# Problem
Report each line of the records below that contains the string "Task". Treat uppercase and lowercase letters as different.

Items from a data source
####

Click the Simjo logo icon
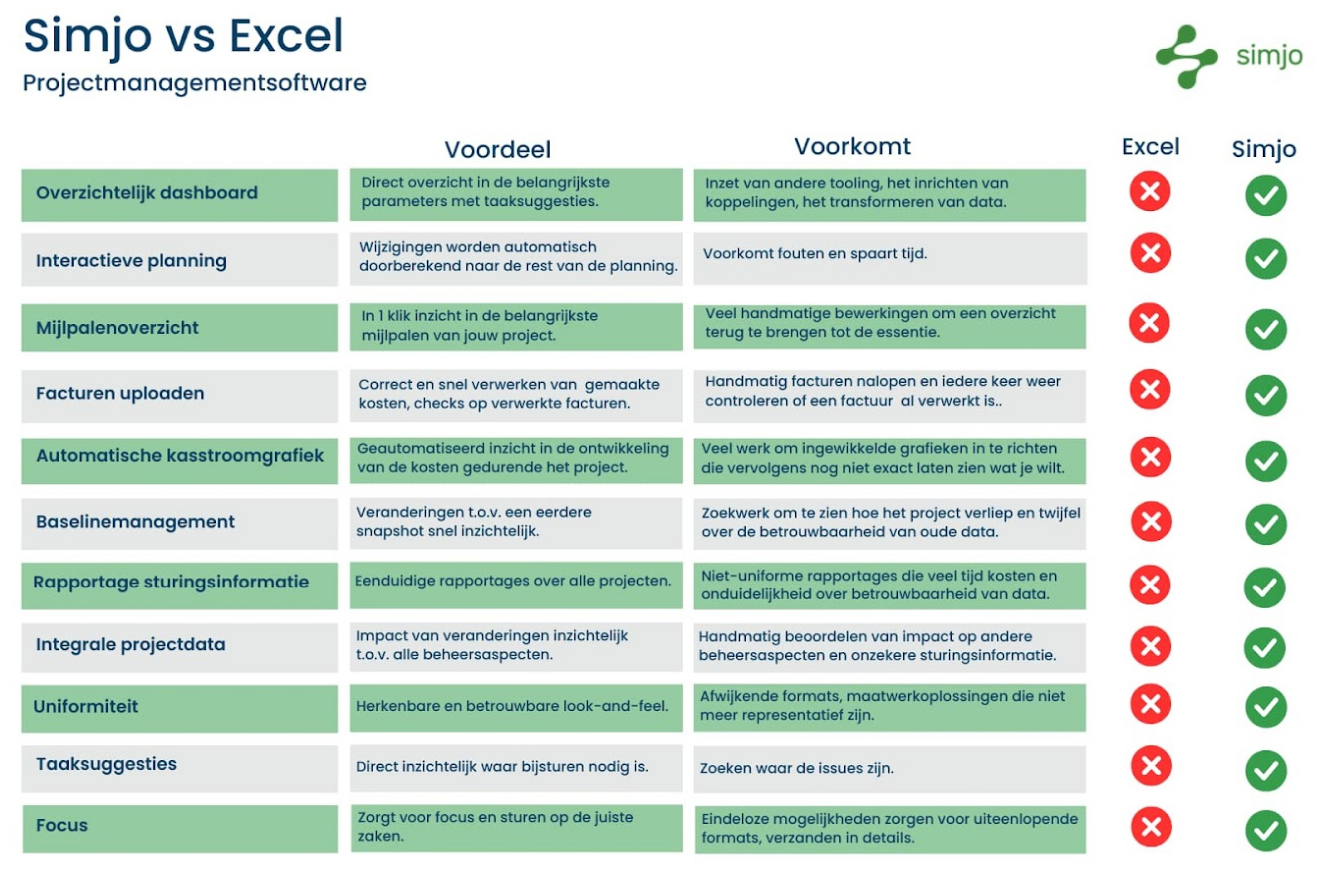Viewport: 1340px width, 880px height. 1186,56
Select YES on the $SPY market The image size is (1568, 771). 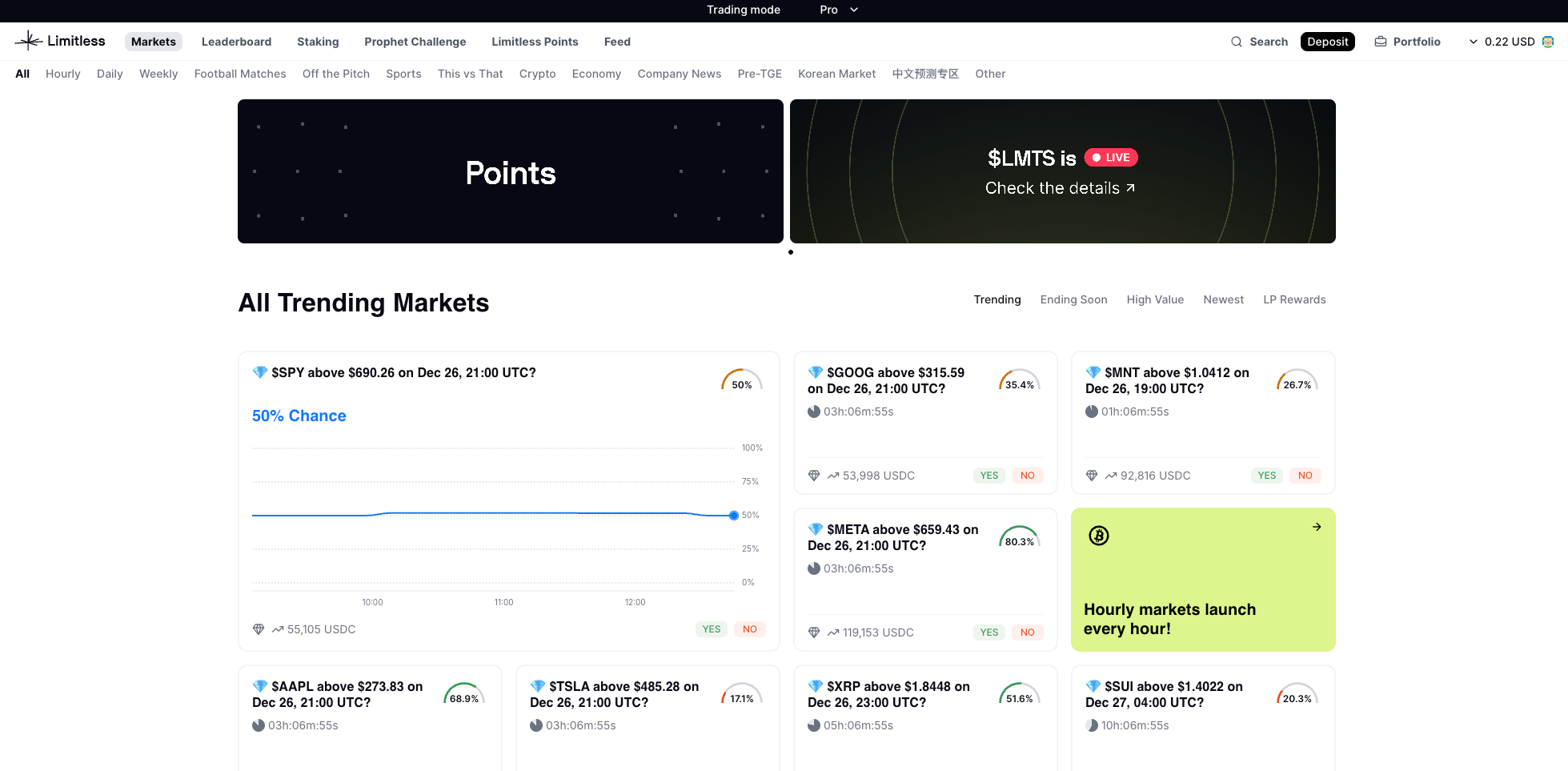711,629
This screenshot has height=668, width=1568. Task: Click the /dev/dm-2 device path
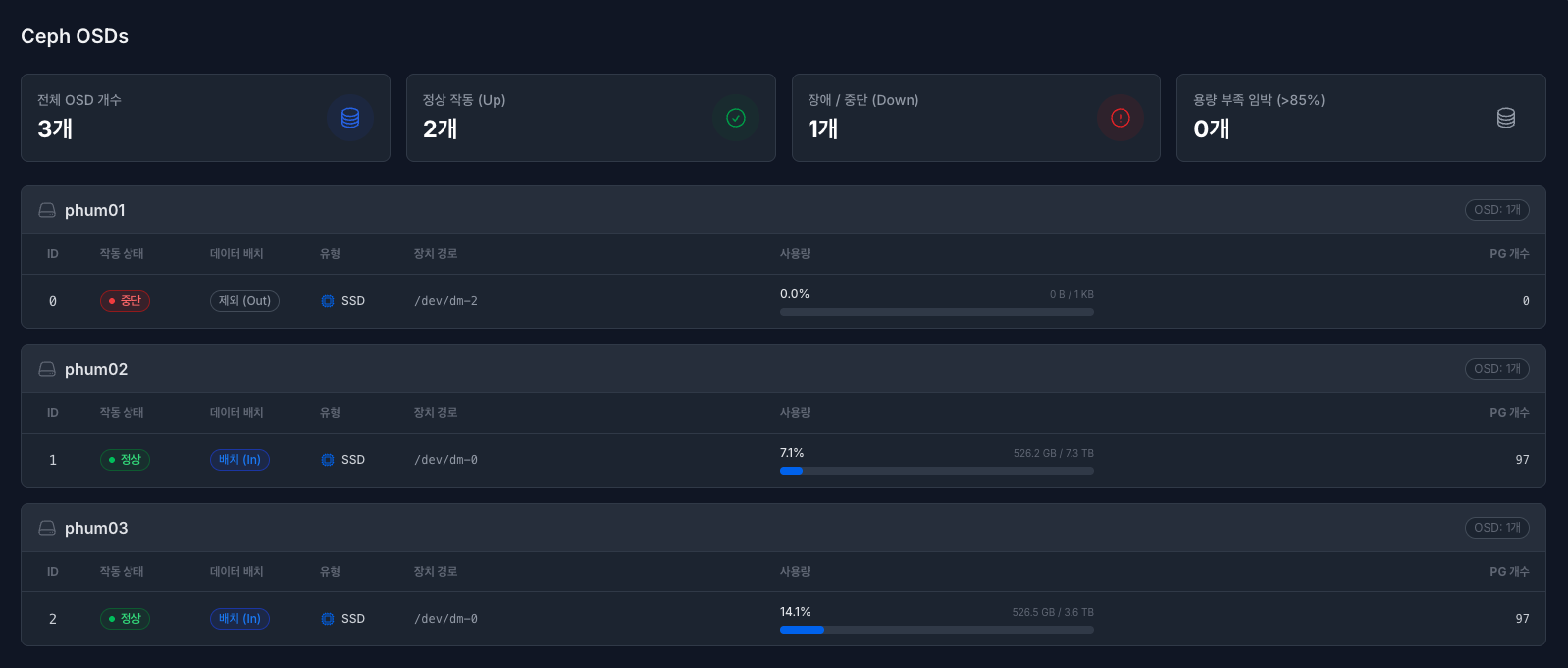pyautogui.click(x=445, y=301)
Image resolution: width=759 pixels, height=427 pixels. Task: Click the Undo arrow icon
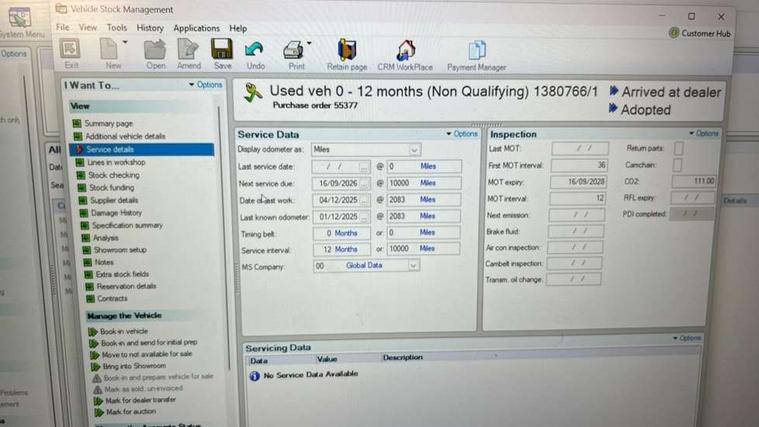pos(254,51)
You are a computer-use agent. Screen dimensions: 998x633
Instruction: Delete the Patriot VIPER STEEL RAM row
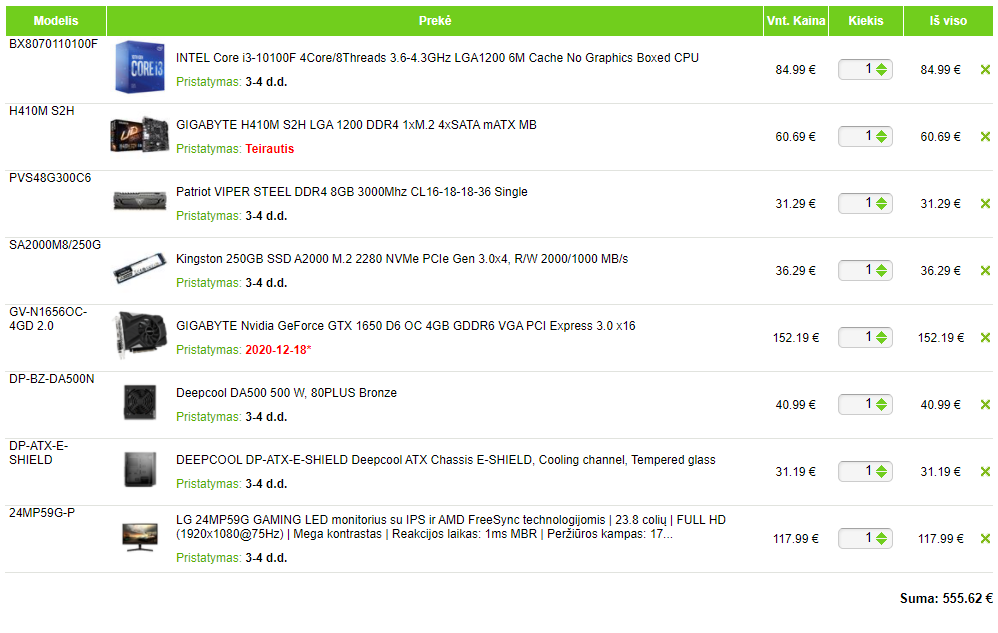click(985, 204)
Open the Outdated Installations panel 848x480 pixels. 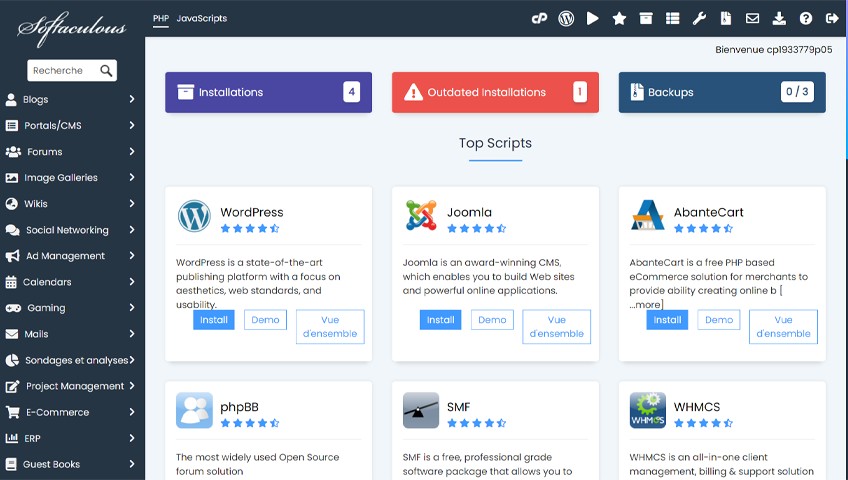495,92
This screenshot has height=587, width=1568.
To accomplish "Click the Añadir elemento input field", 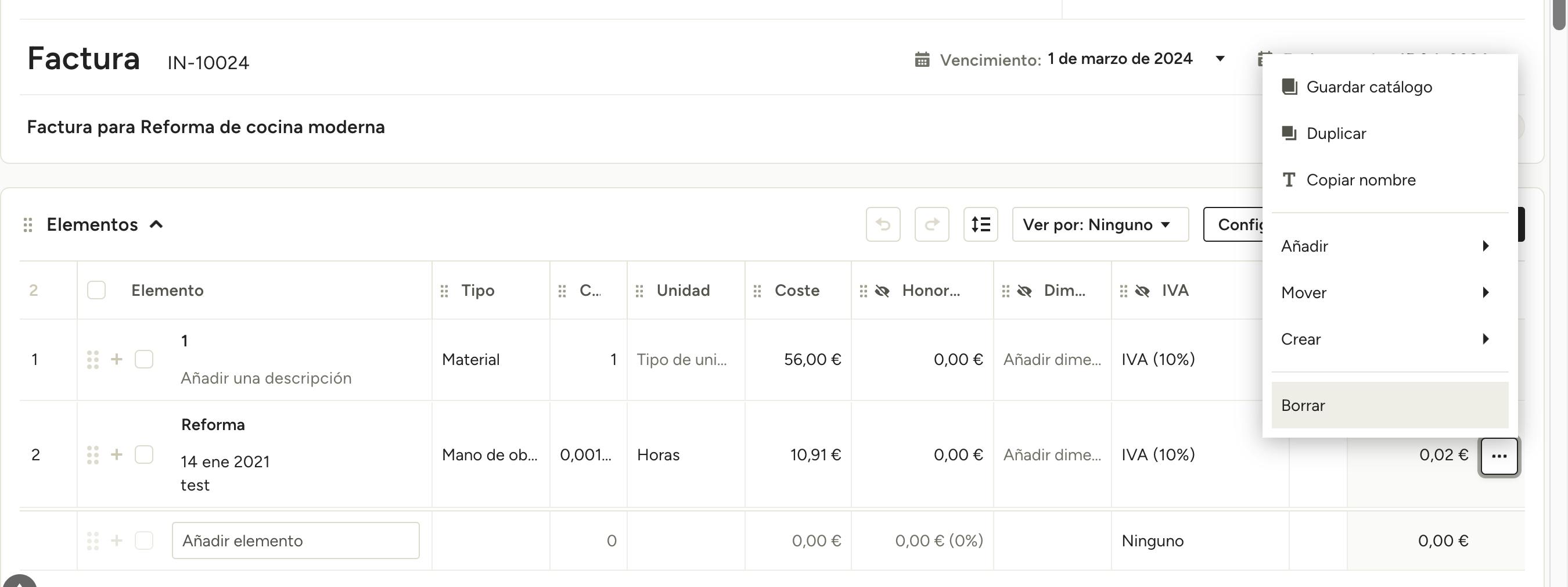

####

# Answer to this problem
This screenshot has height=668, width=1568. Task: Click the /dev/dm-2 device path
Image resolution: width=759 pixels, height=427 pixels. Task: Click the Undo arrow icon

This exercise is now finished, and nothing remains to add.